Leaving the pictures aside, restate all of the data exactly.

*** Given records ***

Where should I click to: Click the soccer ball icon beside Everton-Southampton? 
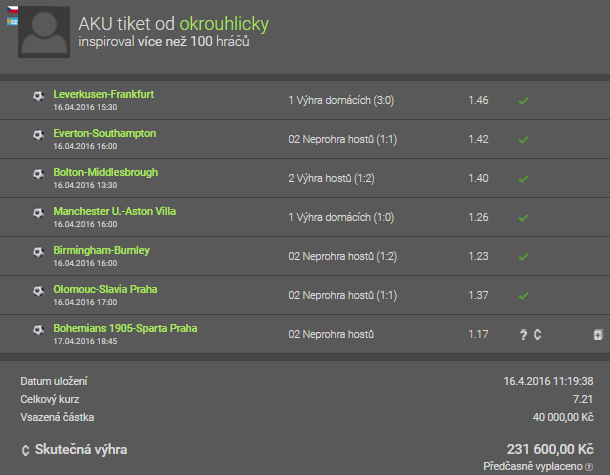click(38, 136)
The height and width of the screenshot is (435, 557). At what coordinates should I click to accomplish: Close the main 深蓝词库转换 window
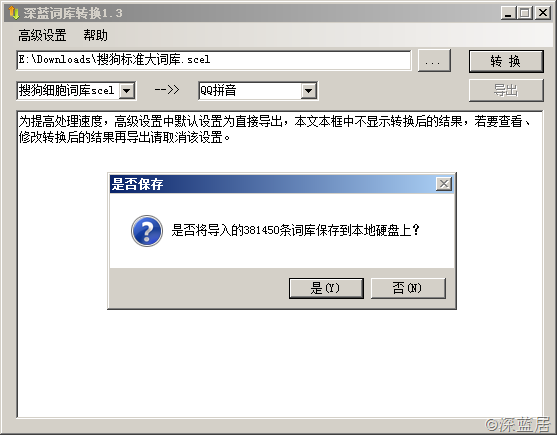[543, 13]
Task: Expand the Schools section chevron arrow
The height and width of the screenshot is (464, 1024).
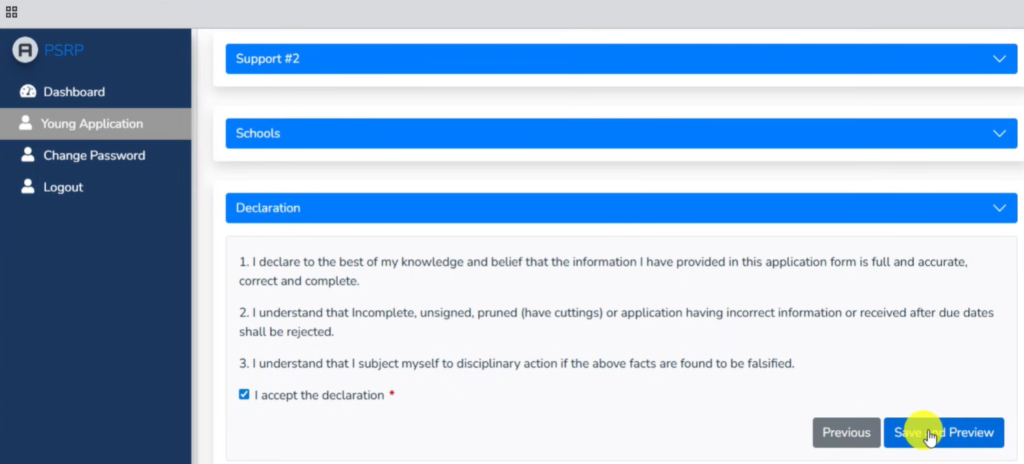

*** End of Given records ***

Answer for the task
Where should I click to: Click the soccer ball icon beside Everton-Southampton? 
click(38, 136)
The height and width of the screenshot is (435, 557). At what coordinates should I click to accomplish: Close the main 深蓝词库转换 window
[543, 13]
Task: Expand the Schools section chevron arrow
The height and width of the screenshot is (464, 1024).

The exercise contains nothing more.